● **How to complete this task**: When you return the entries, keep every word and mark exactly as it is.

● **Data to use**:
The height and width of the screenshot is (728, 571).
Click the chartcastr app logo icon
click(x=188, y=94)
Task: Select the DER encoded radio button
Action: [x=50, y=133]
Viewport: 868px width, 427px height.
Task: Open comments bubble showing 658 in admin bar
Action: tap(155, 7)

● **Written solution**:
The height and width of the screenshot is (728, 571).
Click the chartcastr app logo icon
click(x=188, y=94)
Task: Select the DER encoded radio button
Action: [x=50, y=133]
Viewport: 868px width, 427px height.
Task: Open comments bubble showing 658 in admin bar
Action: tap(155, 7)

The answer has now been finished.